Christopher Evans, assistant professor of materials science and engineering, University of Illinois, Urbana-Champaign
"Impact of dynamic bonds on dissipation, crystallization, and ion transport in polymer networks"
Dynamic covalent bonds incorporated into a polymer network can lead to thermosets which capable of being recycled, dissolved back to monomer, and self-heal in response to damage. My research focuses on the role of dynamic bonds on relaxation, crystallization, and ion transport. In the first part of the talk, I will discuss silicone networks with fast exchanging bonds where the viscoelasticity is probed over a broad (200 K) temperature window and shows a breakdown of classical Arrhenius behavior expected in these networks. Under high-rate deformation imposed by shockwaves, these networks can dissipate substantially more energy than permanent networks and the dissipation scales with dynamic bond density.
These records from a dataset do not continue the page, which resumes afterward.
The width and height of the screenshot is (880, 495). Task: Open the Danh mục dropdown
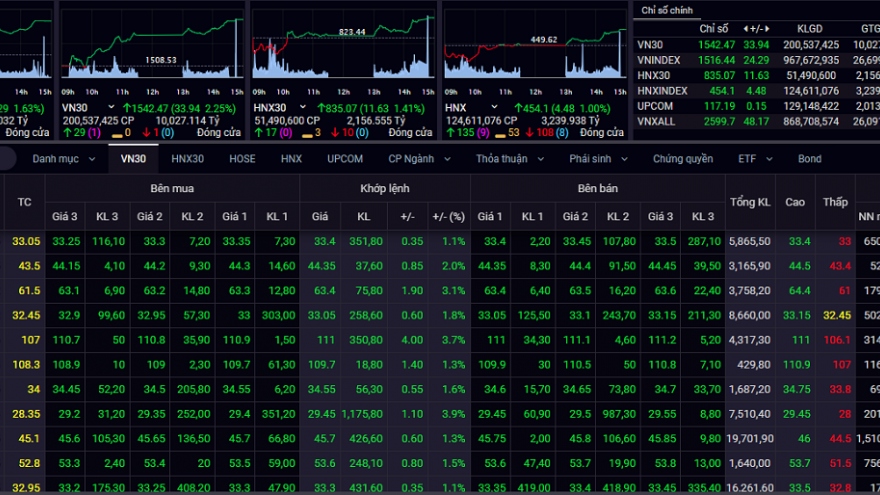point(60,158)
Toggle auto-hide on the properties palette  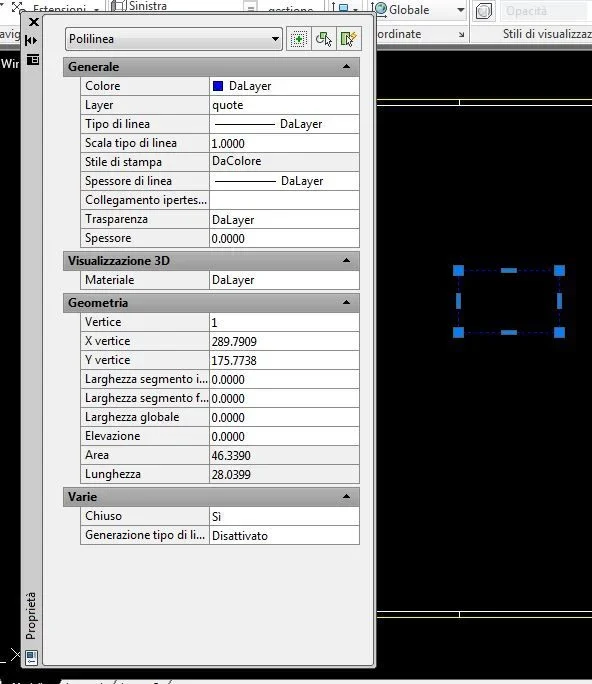[31, 41]
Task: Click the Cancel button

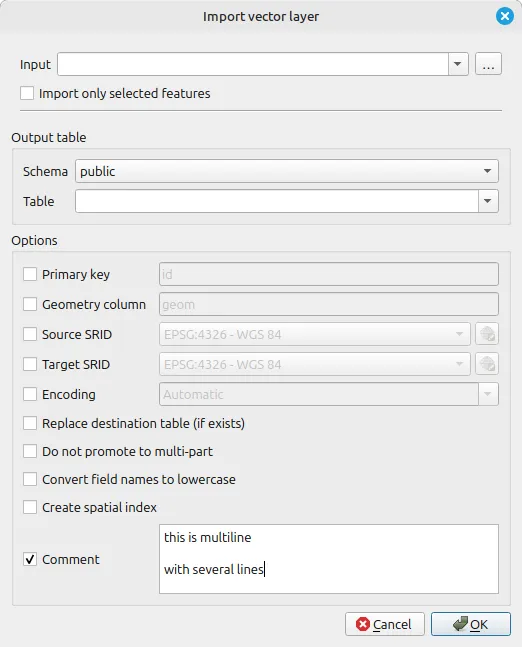Action: point(385,624)
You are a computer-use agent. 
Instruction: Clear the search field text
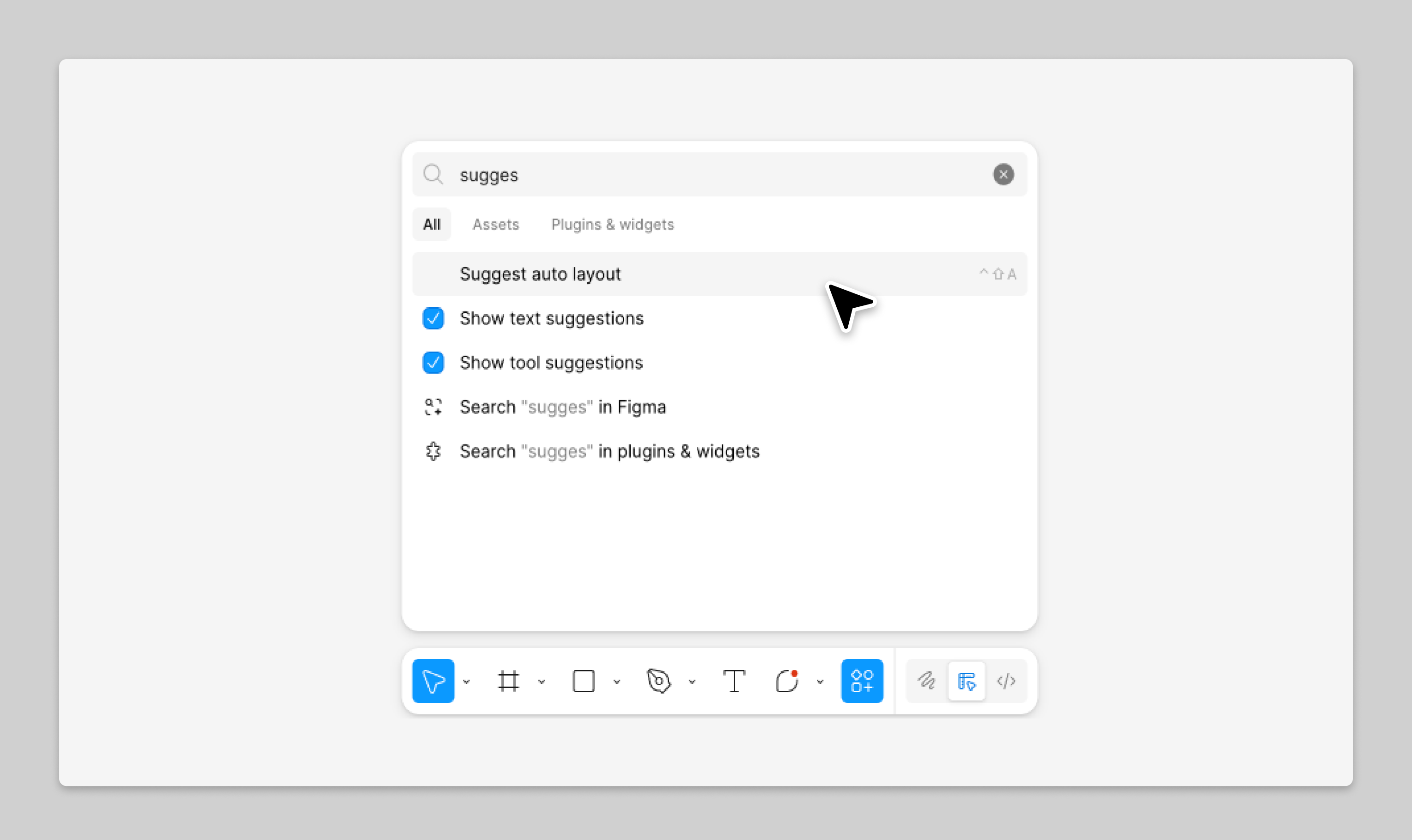1004,174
Next, semi-crystalline ethylene dynamic networks are investigated which exhibit very slow kinetics and distinct morphology relative to polyethylene, which is linked to dynamic bond exchange. In a third area, ethylene oxide networks are prepared with added salts to form self-healing electrolytes. The added salt affects the conductivity but can also coordinate with the dynamic bonds in the backbone giving rise to a rich interplay between the rheology and ion transport as a function of temperature. These studies point to the important roles of dynamic covalent chemistry on polymer physical properties for a range of applications.